Kegiatan ini menjadi ajang silaturahmi sekaligus ruang diskusi mengenai pentingnya perlindungan jaminan sosial ketenagakerjaan bagi para pekerja, termasuk awak media.

Dalam suasana santai jelang berbuka puasa, Kepala Kantor Cabang BPJS Ketenagakerjaan Muara Bungo, Ahmad Bisyri, memaparkan berbagai program perlindungan bagi pekerja, baik sektor formal maupun informal.

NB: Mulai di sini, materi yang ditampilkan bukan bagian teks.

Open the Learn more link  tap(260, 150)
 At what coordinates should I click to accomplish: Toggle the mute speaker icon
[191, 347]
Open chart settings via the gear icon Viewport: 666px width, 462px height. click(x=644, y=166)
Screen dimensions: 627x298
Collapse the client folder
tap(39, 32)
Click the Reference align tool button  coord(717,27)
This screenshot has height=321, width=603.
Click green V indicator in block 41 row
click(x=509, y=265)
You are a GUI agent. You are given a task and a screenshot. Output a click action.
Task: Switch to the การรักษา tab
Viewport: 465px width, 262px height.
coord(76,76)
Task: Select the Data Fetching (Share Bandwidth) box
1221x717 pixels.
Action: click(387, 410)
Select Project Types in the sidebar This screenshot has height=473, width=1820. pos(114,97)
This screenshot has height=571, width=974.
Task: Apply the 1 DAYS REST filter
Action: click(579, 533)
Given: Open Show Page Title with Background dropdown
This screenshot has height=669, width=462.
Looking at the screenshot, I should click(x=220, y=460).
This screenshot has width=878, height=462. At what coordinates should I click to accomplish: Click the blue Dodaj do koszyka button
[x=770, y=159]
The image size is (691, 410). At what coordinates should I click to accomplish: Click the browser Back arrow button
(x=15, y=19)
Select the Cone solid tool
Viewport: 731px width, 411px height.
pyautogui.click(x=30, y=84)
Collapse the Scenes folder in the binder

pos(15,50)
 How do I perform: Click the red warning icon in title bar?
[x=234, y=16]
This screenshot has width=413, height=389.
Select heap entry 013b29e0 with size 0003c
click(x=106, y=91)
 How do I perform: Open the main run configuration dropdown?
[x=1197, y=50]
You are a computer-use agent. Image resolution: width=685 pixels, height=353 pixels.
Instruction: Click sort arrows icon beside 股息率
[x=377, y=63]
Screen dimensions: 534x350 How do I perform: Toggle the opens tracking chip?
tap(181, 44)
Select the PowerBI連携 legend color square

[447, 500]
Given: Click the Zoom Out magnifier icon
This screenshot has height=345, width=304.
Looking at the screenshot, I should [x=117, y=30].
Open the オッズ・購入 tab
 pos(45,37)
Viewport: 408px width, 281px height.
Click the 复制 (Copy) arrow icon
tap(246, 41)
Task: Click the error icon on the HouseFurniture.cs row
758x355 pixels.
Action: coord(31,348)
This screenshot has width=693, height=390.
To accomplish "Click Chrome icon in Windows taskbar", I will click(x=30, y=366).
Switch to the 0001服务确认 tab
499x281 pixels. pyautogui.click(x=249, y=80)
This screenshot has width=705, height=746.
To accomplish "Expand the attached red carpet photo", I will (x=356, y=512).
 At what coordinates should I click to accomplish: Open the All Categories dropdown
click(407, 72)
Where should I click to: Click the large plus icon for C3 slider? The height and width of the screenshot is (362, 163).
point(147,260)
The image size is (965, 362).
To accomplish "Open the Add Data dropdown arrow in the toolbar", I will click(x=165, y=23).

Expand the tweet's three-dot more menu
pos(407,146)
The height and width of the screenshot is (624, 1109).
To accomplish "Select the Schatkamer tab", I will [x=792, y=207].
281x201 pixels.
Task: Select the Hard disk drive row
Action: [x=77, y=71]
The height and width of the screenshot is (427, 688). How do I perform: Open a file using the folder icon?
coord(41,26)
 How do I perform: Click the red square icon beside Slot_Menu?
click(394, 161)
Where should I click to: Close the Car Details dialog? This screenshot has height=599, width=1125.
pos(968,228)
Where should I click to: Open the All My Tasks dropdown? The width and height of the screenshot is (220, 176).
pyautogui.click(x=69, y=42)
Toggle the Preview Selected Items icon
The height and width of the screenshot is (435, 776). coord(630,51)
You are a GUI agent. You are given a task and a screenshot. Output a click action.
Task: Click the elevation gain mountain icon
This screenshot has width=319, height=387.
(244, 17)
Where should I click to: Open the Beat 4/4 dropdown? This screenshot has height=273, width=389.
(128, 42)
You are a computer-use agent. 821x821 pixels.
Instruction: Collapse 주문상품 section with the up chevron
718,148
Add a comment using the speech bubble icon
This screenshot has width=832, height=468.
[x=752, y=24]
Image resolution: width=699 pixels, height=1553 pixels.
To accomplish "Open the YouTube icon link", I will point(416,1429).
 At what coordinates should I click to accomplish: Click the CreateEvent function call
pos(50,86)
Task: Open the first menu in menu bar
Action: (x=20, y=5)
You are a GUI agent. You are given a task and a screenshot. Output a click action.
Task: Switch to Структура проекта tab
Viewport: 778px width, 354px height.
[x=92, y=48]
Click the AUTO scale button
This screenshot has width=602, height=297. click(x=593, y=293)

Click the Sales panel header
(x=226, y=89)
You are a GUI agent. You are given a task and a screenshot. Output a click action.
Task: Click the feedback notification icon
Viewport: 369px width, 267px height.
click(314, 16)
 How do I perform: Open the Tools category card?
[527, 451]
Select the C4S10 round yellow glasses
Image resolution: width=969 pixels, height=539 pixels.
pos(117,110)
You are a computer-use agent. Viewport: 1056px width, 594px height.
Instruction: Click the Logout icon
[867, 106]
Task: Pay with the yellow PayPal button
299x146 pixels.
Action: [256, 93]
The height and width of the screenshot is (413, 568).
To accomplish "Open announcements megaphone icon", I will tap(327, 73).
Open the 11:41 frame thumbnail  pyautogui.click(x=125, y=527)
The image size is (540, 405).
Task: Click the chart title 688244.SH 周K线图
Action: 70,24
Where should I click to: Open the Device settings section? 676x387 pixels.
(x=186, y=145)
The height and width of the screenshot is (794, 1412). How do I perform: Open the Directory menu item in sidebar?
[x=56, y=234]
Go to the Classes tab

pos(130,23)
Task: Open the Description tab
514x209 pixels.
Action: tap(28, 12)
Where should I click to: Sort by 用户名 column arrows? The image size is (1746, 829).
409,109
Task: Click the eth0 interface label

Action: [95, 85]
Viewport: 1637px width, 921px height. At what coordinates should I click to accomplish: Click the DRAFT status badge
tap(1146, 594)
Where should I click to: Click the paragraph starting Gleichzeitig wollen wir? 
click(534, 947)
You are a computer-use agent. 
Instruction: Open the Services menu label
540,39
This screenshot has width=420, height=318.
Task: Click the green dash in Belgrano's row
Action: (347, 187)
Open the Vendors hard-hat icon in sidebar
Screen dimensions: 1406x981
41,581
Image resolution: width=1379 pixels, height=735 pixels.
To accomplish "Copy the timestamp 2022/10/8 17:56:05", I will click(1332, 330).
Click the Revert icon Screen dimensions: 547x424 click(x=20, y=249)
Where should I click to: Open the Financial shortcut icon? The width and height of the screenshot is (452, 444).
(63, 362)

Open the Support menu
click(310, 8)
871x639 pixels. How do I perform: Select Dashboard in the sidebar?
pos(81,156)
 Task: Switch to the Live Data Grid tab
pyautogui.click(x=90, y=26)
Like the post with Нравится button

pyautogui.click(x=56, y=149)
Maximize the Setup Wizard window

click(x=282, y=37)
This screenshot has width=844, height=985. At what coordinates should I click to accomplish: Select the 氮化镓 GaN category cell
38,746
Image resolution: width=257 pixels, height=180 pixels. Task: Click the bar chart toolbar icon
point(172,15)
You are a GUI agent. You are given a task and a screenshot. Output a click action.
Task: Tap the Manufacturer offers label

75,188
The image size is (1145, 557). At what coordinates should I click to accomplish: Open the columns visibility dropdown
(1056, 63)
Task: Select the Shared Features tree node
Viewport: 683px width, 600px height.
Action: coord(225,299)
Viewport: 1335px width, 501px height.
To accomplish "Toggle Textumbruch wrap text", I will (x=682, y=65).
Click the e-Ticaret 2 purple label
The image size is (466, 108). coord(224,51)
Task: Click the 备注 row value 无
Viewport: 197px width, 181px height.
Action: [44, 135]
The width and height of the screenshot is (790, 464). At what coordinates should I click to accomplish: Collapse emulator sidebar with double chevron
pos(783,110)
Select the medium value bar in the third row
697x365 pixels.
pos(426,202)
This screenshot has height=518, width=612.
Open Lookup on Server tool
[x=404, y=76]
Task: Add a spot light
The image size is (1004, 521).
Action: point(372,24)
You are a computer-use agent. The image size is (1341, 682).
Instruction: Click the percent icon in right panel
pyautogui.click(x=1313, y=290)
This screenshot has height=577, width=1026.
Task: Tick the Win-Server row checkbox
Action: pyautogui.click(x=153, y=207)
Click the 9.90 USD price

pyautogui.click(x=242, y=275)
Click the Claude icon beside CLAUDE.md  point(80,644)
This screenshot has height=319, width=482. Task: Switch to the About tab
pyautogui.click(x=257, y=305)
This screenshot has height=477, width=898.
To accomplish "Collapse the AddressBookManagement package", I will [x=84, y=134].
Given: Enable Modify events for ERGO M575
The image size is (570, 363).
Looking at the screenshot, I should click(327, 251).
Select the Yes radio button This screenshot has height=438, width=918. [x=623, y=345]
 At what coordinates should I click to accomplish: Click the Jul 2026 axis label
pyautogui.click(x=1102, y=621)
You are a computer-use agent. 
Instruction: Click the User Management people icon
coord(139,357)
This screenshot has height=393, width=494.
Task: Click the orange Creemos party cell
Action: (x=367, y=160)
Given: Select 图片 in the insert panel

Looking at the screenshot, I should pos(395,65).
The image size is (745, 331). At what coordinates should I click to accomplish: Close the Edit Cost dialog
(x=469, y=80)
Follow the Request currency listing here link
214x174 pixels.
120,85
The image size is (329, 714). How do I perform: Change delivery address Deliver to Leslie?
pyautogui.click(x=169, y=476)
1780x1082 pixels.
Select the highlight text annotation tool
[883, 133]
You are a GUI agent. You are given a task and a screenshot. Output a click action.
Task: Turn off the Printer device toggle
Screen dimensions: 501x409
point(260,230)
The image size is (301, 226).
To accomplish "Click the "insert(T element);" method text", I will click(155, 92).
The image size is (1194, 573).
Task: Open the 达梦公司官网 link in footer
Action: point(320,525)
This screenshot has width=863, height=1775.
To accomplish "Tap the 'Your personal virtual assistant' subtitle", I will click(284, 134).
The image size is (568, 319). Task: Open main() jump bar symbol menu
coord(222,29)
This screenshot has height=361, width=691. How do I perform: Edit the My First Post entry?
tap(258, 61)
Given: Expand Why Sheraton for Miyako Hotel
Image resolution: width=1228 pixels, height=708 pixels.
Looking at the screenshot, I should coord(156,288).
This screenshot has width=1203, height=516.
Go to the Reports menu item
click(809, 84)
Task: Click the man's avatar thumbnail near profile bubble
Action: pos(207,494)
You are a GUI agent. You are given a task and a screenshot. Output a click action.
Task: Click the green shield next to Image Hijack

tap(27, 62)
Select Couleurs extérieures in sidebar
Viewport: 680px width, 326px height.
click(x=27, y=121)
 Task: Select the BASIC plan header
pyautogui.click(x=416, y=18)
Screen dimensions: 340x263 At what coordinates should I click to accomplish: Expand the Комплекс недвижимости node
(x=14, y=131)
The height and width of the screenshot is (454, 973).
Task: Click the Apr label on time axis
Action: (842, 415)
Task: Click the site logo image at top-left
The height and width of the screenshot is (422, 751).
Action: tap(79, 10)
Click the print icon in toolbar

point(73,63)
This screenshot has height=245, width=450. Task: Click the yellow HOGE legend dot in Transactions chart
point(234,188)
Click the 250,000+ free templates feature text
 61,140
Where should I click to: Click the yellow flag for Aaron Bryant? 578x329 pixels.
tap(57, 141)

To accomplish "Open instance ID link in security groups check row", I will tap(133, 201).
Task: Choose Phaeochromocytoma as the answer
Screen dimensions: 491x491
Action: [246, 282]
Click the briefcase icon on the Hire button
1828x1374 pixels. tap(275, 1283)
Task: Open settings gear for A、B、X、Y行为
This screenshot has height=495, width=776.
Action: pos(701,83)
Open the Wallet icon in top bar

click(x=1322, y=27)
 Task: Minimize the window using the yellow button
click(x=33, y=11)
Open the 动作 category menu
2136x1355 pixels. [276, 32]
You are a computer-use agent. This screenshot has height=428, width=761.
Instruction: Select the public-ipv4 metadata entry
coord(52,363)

Bisyri mengatakan, ada 5 program yang dikelola BPJS Ketenagakerjaan diantaranya, Jaminan Kecelakaan Kerja (JKK), Jaminan Kematian (JKM), Jaminan Hari Tua (JHT), Jaminan Pensiun (JP) serta yang program terbaru yaitu Jaminan Kehilangan Pekerjaan (JKP).

Baca Juga :  Sambut TdS, Bupati Adi Rozal Hadiri Launching Wonderful Sumbar 2019

” Program ini untuk memastikan bahwa setiap pekerja mendapat jaminan atas risiko kerja yang bisa terjadi kapan saja. Dengan perlindungan tersebut, memberikan rasa aman dan nyaman saat bekerja, serta sebagai jaring pengaman sosial peserta dan kesejahteraan keluarganya,”Papar Bisyri.

Dalam kesempatan itu, Ahmad Bisyri, juga mengajak insan pers untuk turut membantu mensosialisasikan pentingnya perlindungan jaminan sosial ketenagakerjaan kepada masyarakat luas.

Baca Juga :  Bupati Bungo Sambut Kunjungan Kakanwil Keimigrasian Jambi

” Rekan-rekan memiliki peran yang sangat penting, sebagai jembatan informasi berbagai program dan manfaat BPJS Ketenagakerjaan kepada masyarakat luas,”Ajaknya.

Ia mengungkapkan, bahwa jumlah kepesertaan atau Universal Coverage Jamsostek (UCJ) di Bungo masih perlu ditingkatkan. Tingkat UCJ di Kabupaten Bungo yang telah terlindungi baru sekitar 30 persen.

Bisyri menjelaskan, seluruh pekerja baik formal maupun informal, wajib dilindungi BPJS Ketenagakerjaan. Hal ini sudah tertuang dalam UU No. 24 Tahun 2011 dan UU No. 40 Tahun 2004.